● Page excerpt:
-------------------------
I struggle with the fact that there are only two of us left out of a family of four. My son was raised in a family stricken by grief. At seven, he was told his younger sister was going to St. Jude’s. We had to fly to Memphis monthly for her treatments. He was farmed out to friends and was picked up as soon as we returned. The saddest thing he ever said to me was that sometimes we forgot to feed him. Now this was his memory and so it is true. But I never recall doing that. But here must have been a few times when we got home late and assumed the people he was with had fed him! His sister died when he was eleven and years of muted living followed that.
He and I dealt with the loss of his sister and father by staying angry with each other, although neither of us caused the situation. Under the anger was such explosive grief that we felt it must be suppressed.
-------------------------
● Data block:
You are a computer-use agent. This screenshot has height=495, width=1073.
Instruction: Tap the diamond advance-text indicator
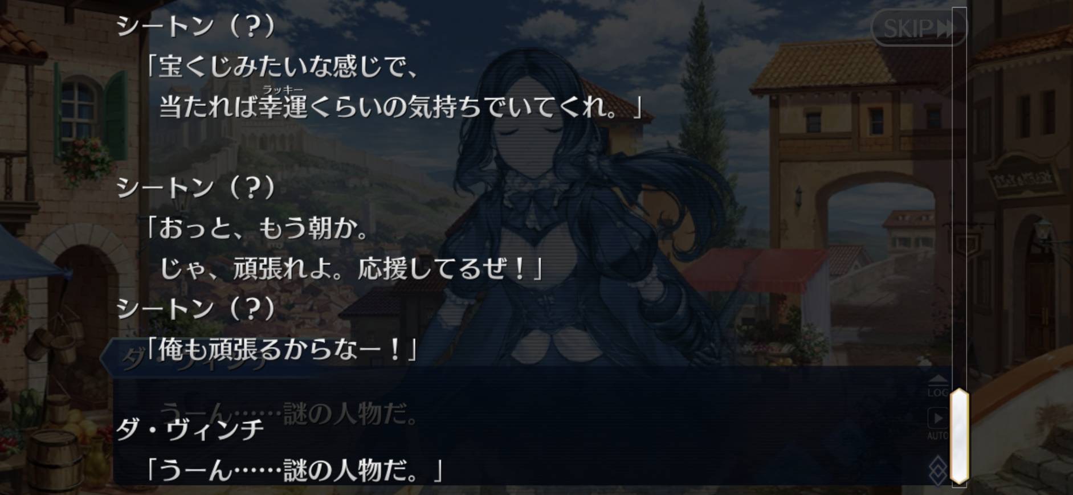tap(938, 471)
-------------------------
● List of tasks:
#1 From the family grief story, copy the words starting with "I struggle with" and going on through "living followed that." with nothing changed.
#2 In the family grief story, how does the writer explain the son's memory of sometimes not being fed? Answer in one to three sentences.
#3 Go on with the family grief story from the point where it stops.

● Task responses:
#1
I struggle with the fact that there are only two of us left out of a family of four. My son was raised in a family stricken by grief. At seven, he was told his younger sister was going to St. Jude’s. We had to fly to Memphis monthly for her treatments. He was farmed out to friends and was picked up as soon as we returned. The saddest thing he ever said to me was that sometimes we forgot to feed him. Now this was his memory and so it is true. But I never recall doing that. But here must have been a few times when we got home late and assumed the people he was with had fed him! His sister died when he was eleven and years of muted living followed that.

#2 The writer doesn't recall ever forgetting to feed him, but thinks there must have been a few times when they got home late and assumed the people he was staying with had fed him. He was staying with friends because the family had to fly to Memphis every month for his sister's treatments.

#3
So you will appreciate what I say next. For about five years now we are finding peace in our relationship. Yesterday I said to him, “If you’re not doing anything today, would you mind driving me to take a pair of readers back to the pharmacy? He said, “No, just let me know when you want to go.”
It was a beautiful September day. After the drugstore return, I said, “Let’s walk down to the deli and get a bite to eat.” We sat there eating and enjoying people-watching. Then I suggested we drive down Peachtree Road a bit to another shopping center where I could pop in a few shops.
There is an old variety store there and we had fun just poking around the aisles. They carry every conceivable thing a store like that should carry. We stood reading hilariously sarcastic things on everything from mugs to magnets. “Look,” I said, “Bacon bandaids, mustache bandaids….”
Then we wandered down to the hardware store where I got a cork mat to put under a pot in the kitchen. I wanted a small broom but didn’t find one. Then we went to Baskin-Robbins and had ice cream. He drove me past his best friend’s house on the way home. The neighborhoods are lovely in that part of town. We marveled at the old homes with their meticulous lawns. I marveled at how our relationship has changed. We don’t speak of it often, but it points to the fact that good things come in small packages. This day was one of those.